Wakil Direktur Bidang Kemahasiswaan Poltekba Balikpapan, Candra Irawan, S.T.,M.Si mengungkapkan bahwa pada tahun 2025, program GratisPol telah mengakomodasi hampir 3.000 mahasiswa penerima manfaat di lingkungan kampus tersebut. Angka ini menunjukkan besarnya cakupan program dalam menjawab kebutuhan pendidikan tinggi yang inklusif di Kalimantan Timur.
“Di tahun 2025 kemarin, hampir 3.000 mahasiswa Poltekba sudah terfasilitasi melalui beasiswa GratisPol. Ini sangat membantu, terutama bagi orang tua mahasiswa yang sebelumnya cukup kesulitan membiayai pendidikan anaknya,” ujar Candra.
Menurutnya, kehadiran program ini memberikan dampak langsung terhadap keberlangsungan studi mahasiswa. Banyak keluarga yang sebelumnya berada dalam tekanan ekonomi kini dapat lebih tenang karena biaya pendidikan anak mereka sebagian besar telah terbantu melalui skema GratisPol.
Ia menegaskan bahwa program ini tidak hanya sekadar bantuan finansial, tetapi juga menjadi solusi atas kesenjangan akses pendidikan, khususnya bagi mahasiswa yang tidak masuk dalam kuota KIP Kuliah namun tetap berasal dari latar belakang ekonomi rentan.
“Bagi mahasiswa yang tidak tercover KIP, GratisPol menjadi sangat penting karena membuka kesempatan mereka untuk tetap melanjutkan pendidikan tinggi,” tambahnya.
Candra menilai jumlah hampir 3.000 mahasiswa penerima manfaat di Poltekba menjadi indikator kuat bahwa program ini memiliki jangkauan yang luas dan kebutuhan yang tinggi di masyarakat. Menurutnya, angka tersebut bukan hanya statistik, tetapi mencerminkan realitas bahwa banyak mahasiswa masih membutuhkan dukungan pembiayaan pendidikan.
Program ini juga dinilai membantu menekan potensi putus kuliah akibat kendala ekonomi, sekaligus memperkuat komitmen pemerintah daerah dalam meningkatkan kualitas sumber daya manusia di Kalimantan Timur.
Di sisi lain, Poltekba juga memberikan sejumlah masukan terkait pelaksanaan teknis program, khususnya pada sistem pendataan dan verifikasi penerima beasiswa.
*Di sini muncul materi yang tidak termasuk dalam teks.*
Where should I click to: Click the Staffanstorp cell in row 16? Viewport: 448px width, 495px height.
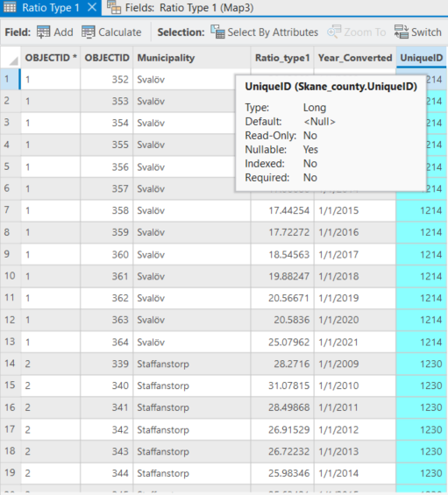(191, 407)
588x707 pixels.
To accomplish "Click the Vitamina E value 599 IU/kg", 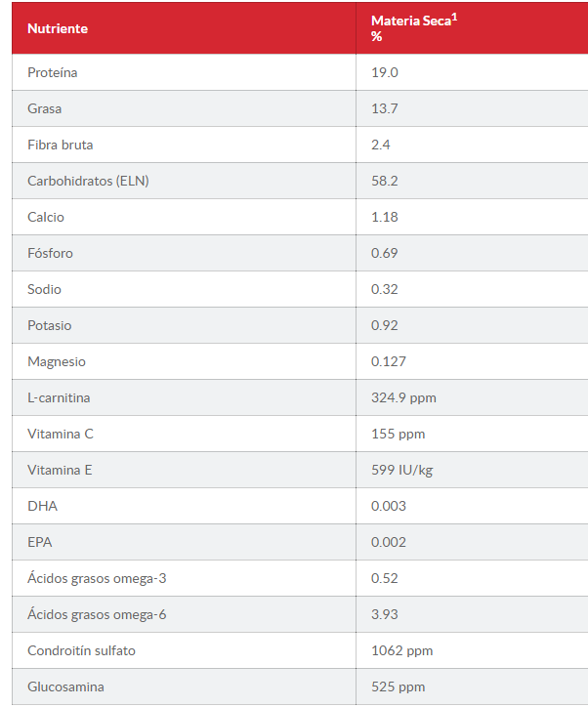I will [x=402, y=470].
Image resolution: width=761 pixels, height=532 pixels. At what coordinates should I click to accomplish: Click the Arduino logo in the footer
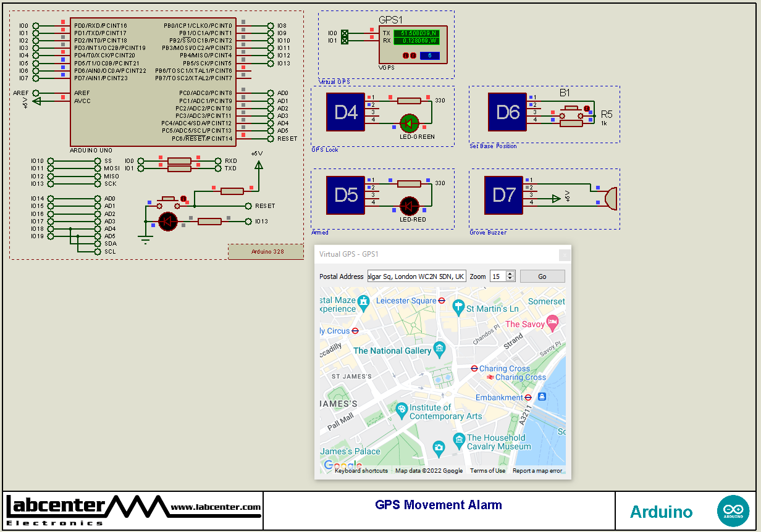[x=733, y=510]
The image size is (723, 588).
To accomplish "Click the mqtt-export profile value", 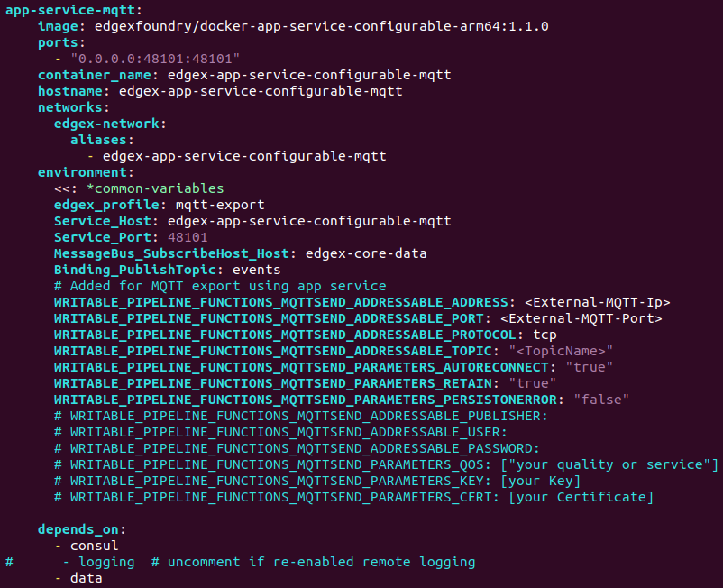I will (220, 205).
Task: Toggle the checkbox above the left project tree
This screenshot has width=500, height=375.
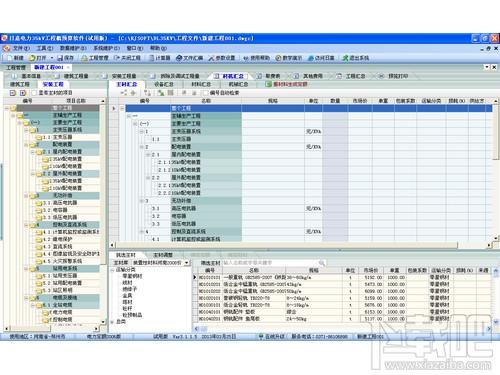Action: point(34,93)
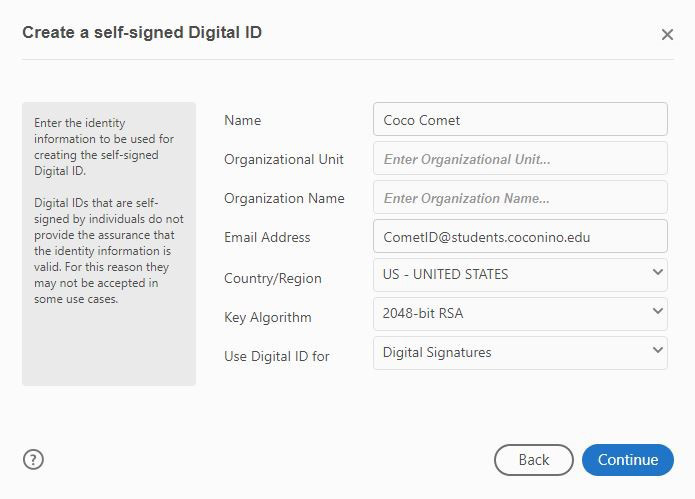Viewport: 695px width, 499px height.
Task: Click the Organizational Unit label
Action: [x=284, y=159]
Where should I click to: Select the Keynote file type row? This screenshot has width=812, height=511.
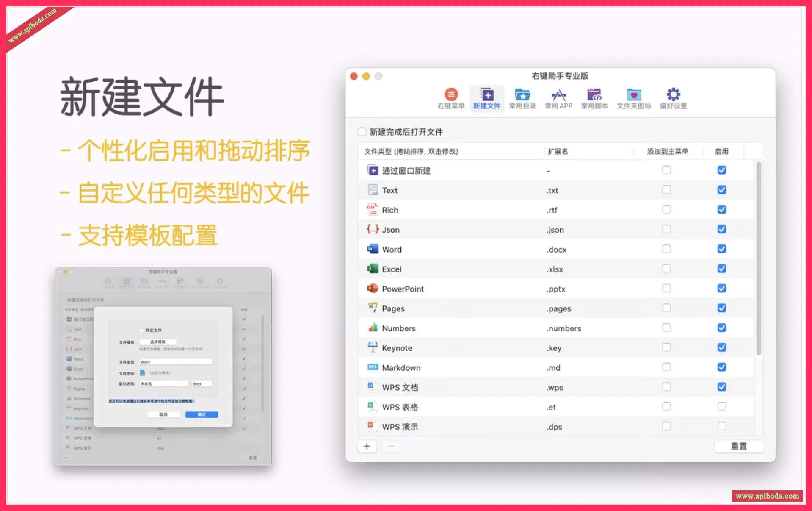coord(466,348)
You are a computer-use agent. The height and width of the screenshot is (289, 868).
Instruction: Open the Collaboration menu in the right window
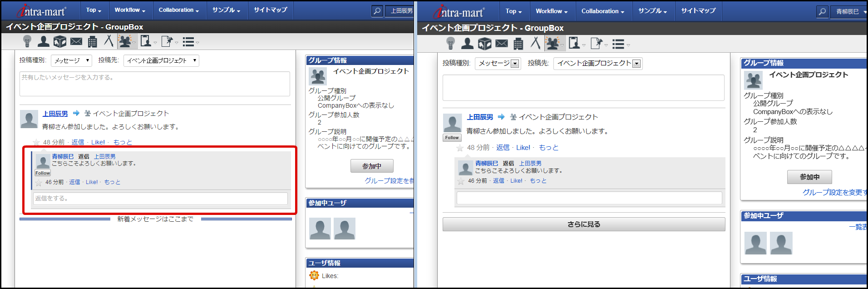pyautogui.click(x=602, y=11)
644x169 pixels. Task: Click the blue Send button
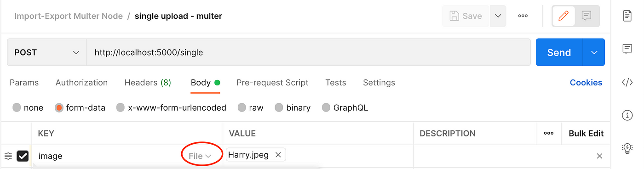coord(559,52)
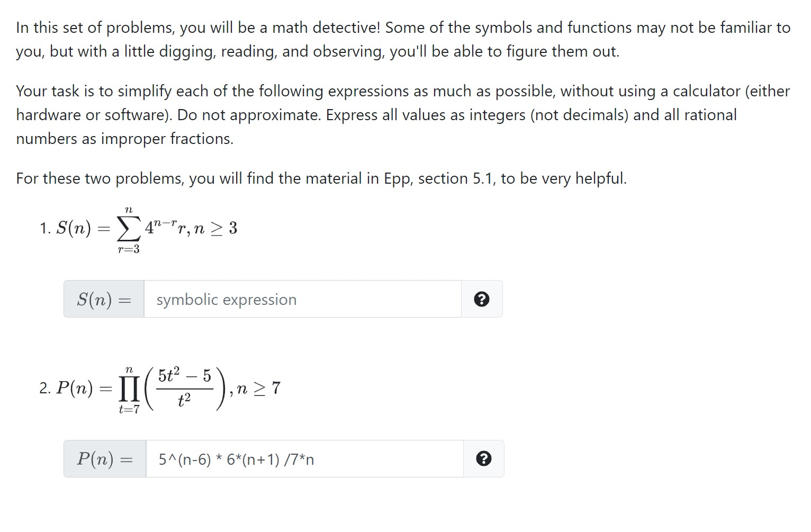This screenshot has height=532, width=811.
Task: Select the S(n) = label box
Action: click(x=104, y=299)
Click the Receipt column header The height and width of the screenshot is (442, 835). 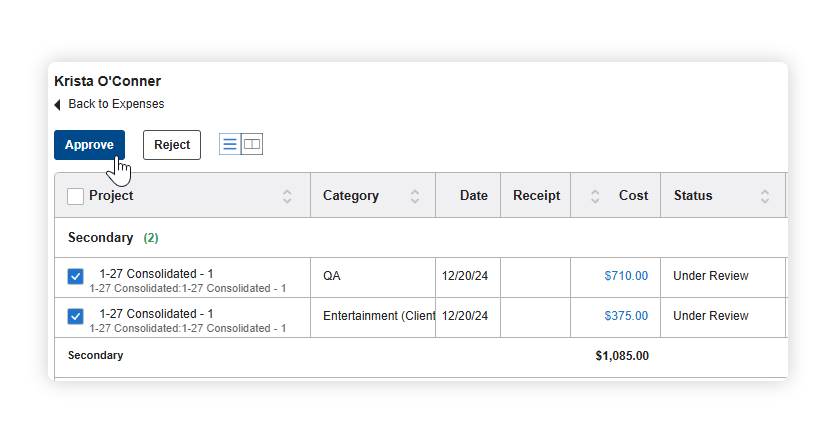tap(536, 196)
Candra mengusulkan adanya mekanisme verifikasi manual di tingkat internal kampus sebagai pelengkap sistem database pusat yang dikelola pemerintah provinsi. Hal ini dinilai penting untuk mengantisipasi potensi ketidaksesuaian atau kerancuan data yang dapat terjadi dalam proses administrasi.
“Perlu ada verifikasi manual di internal Poltekba. Jadi ketika ada perbedaan atau kerancuan data di database provinsi, kami memiliki data pembanding yang lebih akurat,” jelasnya.
Menurutnya, integrasi antara sistem digital dan verifikasi manual akan memperkuat akurasi data sekaligus meningkatkan transparansi dan ketepatan sasaran program.
Candra juga memastikan bahwa secara umum pelaksanaan dan penyaluran program GratisPol di Poltekba berjalan lancar tanpa kendala berarti. Seluruh proses distribusi bantuan dapat diterima oleh mahasiswa sesuai mekanisme yang telah ditetapkan.
Poltekba turut menyampaikan apresiasi kepada Pemerintah Provinsi Kalimantan Timur, khususnya Gubernur Kaltim, atas keberlanjutan program tersebut yang dinilai sangat berdampak langsung terhadap dunia pendidikan tinggi di daerah.
“Alhamdulillah pendistribusian berjalan lancar. Kami mengucapkan terima kasih kepada Bapak Gubernur Kaltim atas program ini. Harapan kami tentu program ini dapat terus berlanjut karena manfaatnya sangat besar,” ujar Candra.
Ke depan, Poltekba berharap program GratisPol tidak hanya dilanjutkan, tetapi juga terus disempurnakan dari sisi tata kelola, sistem verifikasi, serta perluasan cakupan penerima manfaat.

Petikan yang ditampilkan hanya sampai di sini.